E insistere ad affermare il contrario significa continuare ad infliggere un detrimento all’intera società che, alla lunga, produce danni altissimi.
Ma tutto diventa impossibile da assimilare se un professore non riesce a convincere l’allievo a imparare una cosa che non lo interessa perché è il primo a pensare che il giudizio dell’allievo valga, dopotutto, quanto il suo.
Alla fine, a disertare la scuola è il principio stesso di autorità, è la stessa gerarchia a venire dissolta. E però, diversamente da quanto sostenevano gli utopisti libertari del ’68,
la fine dell’autorità e la morte della gerarchia non hanno come risultato la giustizia, l’uguaglianza, men che meno la libertà. Bensì il loro perfetto contrario per tutti quelli che, non avendo altra scelta, senza il motore di una scuola severa e dell’emulazione resteranno per sempre
inchiodati alla loro origine.
Ecco la necessità di una scuola nuova, dove lo sport insegni a superare se stessi, nel rispetto degli altri, dove la cultura tecnica sia parte integrante della cultura generale e dove un posto importante sia riservato alla conoscenza anche delle lingue straniere. Ridare poi prestigio agli insegnanti permettendo a chi vuole lavorare di più di guadagnare di più,
sovvenzionare gli studi dei migliori allievi destinati all’insegnamento, e assicurare libertà didattica, autonomia e responsabilità.

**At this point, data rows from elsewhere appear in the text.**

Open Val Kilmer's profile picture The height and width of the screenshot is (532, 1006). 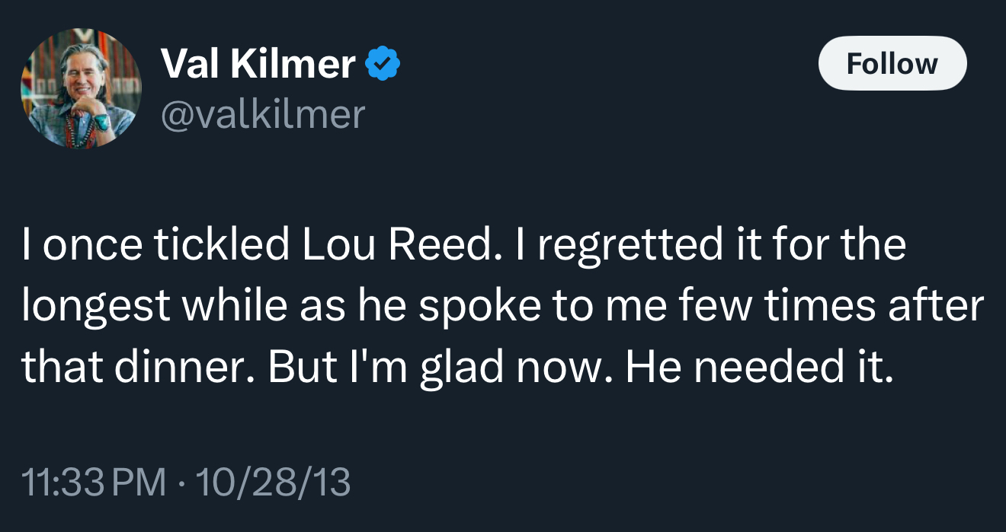(81, 88)
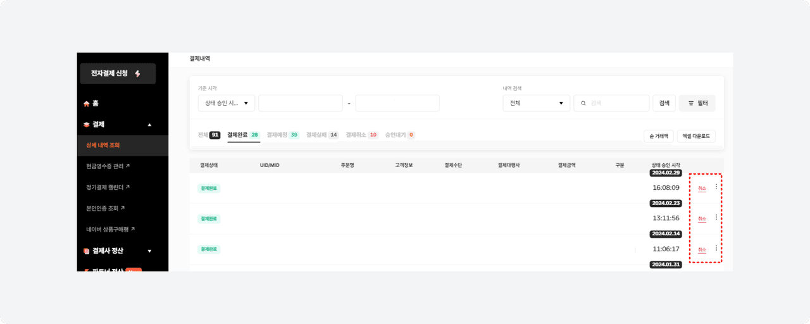Open three-dot menu for 16:08:09 payment
Viewport: 810px width, 324px height.
pos(716,187)
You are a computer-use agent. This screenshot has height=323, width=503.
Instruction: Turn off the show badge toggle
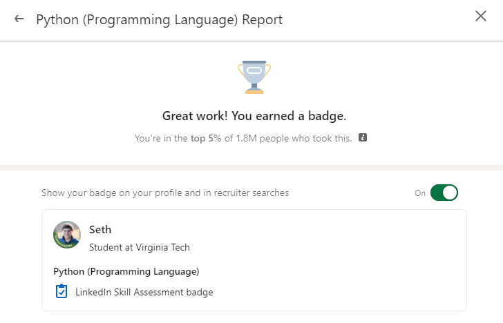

Finiamola, poi, una volta per tutte con l’ideologia del ’68 che considera infausta l’influenza della famiglia. Finiamola con l’idea di formare il bambino contro la società, insegnandogli il rancore e la rivendicazione. Finiamola di deresponsabilizzarci attribuendo le colpe individuali alla “società di oggi” oppure alla società “consumistica” o, ultima ad entrare, alla società “globalizzata” La chiave di molti problemi giovanili è nella famiglia e nella sua responsabilizzazione. Far credere ad un bambino che può ottenere tutto senza sforzo, che studiare non serve perché la vita è gioco, che la libertà è poter avere senza vincoli e godere senza limiti, e che questo presupporrebbe la società di oggi, significa tradirlo.
Ed invece insegniamogli la verità (quella vera non quella che usiamo spesso a giustificazione dei nostri insuccessi) e cioè chi è più preparato, chi si sforza di studiare o lavorare di più tranne le eccezioni - per la verità più ricorrenti nel settore pubblico - avrà maggiori soddisfazioni.
Per troppo tempo l’educazione è rimasta fuori della politica, come se la politica si vergognasse di avventurarsi sul terreno dell’intelligenza, dell’arte, della morale, e fosse condannata al silenzio della gestione. E’ invece no, la Politica è fatta di principi e di valori, di passioni e sentimenti. E’ fatta di idee. Non è semplice gestione. Per questo deve rimettere la scuola al centro del suo progetto e rifondarla, ridandole forza e autorità.
Con questi auspici auguro buon lavoro al personale della scuola ed in particolare ai docenti: nelle loro mani è la prossima generazione di cittadini di Teramo.